Supplied records below:

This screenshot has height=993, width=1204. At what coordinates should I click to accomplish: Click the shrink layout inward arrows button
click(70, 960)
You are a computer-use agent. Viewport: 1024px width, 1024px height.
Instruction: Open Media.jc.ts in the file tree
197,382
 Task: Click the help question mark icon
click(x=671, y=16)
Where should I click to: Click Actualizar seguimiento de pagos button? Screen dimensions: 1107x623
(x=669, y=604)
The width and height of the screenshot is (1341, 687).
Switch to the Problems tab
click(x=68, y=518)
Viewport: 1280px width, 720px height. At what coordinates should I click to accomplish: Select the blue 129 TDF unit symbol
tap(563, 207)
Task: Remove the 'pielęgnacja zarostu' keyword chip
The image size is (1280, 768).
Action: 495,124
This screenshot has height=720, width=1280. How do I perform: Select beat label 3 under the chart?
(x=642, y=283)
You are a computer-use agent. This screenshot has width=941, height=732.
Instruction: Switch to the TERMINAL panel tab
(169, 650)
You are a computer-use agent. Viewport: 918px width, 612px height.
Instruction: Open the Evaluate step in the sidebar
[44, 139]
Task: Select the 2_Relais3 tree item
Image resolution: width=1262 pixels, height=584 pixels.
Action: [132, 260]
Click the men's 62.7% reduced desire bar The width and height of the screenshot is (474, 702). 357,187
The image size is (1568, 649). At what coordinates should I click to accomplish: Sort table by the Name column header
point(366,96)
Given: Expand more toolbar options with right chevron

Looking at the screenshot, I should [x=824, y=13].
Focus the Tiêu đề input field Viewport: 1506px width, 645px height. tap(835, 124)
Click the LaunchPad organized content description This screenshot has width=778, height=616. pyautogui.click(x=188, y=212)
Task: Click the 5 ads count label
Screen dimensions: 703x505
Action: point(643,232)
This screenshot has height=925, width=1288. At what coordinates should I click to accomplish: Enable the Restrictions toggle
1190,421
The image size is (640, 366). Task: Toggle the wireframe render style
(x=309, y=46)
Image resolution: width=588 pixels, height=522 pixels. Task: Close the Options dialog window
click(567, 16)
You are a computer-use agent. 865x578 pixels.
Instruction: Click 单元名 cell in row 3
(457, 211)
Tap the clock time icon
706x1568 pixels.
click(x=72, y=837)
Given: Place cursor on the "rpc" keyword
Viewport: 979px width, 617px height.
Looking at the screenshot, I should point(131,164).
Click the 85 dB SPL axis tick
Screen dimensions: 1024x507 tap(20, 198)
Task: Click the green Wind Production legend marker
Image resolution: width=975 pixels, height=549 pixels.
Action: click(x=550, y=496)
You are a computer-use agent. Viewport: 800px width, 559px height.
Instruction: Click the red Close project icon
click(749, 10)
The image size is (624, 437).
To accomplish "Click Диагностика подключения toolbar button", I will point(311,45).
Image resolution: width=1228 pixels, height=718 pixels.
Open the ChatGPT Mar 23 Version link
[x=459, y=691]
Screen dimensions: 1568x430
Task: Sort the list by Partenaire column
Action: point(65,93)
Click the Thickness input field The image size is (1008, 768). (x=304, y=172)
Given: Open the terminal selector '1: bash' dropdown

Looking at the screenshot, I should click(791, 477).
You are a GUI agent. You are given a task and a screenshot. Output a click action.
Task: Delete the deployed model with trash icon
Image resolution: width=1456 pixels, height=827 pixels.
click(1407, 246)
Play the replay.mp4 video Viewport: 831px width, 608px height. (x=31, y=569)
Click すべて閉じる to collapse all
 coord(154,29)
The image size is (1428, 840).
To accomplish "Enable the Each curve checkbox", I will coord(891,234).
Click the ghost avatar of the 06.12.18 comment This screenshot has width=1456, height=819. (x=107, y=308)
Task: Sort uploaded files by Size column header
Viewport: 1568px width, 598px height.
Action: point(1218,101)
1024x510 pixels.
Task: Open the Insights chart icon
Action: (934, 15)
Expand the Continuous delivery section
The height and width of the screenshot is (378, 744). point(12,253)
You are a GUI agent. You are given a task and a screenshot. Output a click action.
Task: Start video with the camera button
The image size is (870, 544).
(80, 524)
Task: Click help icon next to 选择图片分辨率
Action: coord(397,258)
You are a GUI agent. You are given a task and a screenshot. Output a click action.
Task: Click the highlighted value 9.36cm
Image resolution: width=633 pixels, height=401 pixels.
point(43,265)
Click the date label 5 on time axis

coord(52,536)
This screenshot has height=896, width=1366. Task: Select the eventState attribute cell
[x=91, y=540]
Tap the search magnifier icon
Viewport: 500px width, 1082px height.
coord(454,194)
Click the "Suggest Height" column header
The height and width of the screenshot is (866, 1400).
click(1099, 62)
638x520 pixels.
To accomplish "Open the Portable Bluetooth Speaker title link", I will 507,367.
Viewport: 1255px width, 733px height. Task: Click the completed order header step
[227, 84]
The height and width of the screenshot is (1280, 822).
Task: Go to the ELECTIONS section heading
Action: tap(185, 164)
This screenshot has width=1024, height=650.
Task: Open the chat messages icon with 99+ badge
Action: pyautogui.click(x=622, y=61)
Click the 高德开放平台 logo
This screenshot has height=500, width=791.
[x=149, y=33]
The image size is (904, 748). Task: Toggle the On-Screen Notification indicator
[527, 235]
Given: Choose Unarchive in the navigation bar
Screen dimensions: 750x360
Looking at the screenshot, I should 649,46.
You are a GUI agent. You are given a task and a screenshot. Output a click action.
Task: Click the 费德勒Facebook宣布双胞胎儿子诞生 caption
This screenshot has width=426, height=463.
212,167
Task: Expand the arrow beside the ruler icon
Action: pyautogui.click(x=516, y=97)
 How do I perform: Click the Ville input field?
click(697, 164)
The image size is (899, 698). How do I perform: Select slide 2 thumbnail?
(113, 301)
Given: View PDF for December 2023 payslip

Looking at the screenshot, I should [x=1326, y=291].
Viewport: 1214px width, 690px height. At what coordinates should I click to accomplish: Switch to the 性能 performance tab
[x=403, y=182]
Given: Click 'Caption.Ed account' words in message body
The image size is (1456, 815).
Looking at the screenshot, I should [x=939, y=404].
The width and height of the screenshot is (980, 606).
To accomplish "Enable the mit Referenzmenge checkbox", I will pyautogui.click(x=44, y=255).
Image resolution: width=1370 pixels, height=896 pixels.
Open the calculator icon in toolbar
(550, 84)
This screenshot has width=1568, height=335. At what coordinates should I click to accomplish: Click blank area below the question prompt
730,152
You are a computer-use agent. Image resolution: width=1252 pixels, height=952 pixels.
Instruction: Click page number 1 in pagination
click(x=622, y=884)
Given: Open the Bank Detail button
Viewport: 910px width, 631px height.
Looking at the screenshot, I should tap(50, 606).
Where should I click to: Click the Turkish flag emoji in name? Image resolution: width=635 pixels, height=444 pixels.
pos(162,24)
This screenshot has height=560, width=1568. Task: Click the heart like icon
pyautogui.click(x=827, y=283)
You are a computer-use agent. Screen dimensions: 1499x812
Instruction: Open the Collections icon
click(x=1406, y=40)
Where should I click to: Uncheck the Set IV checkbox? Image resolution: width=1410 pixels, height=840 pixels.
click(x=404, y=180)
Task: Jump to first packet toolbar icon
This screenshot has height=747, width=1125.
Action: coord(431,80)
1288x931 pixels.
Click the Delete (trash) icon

End of Supplied records.

Among the entries, how many lines include the word "Delete"? Answer with only the number.

- [Answer to the exercise]: 2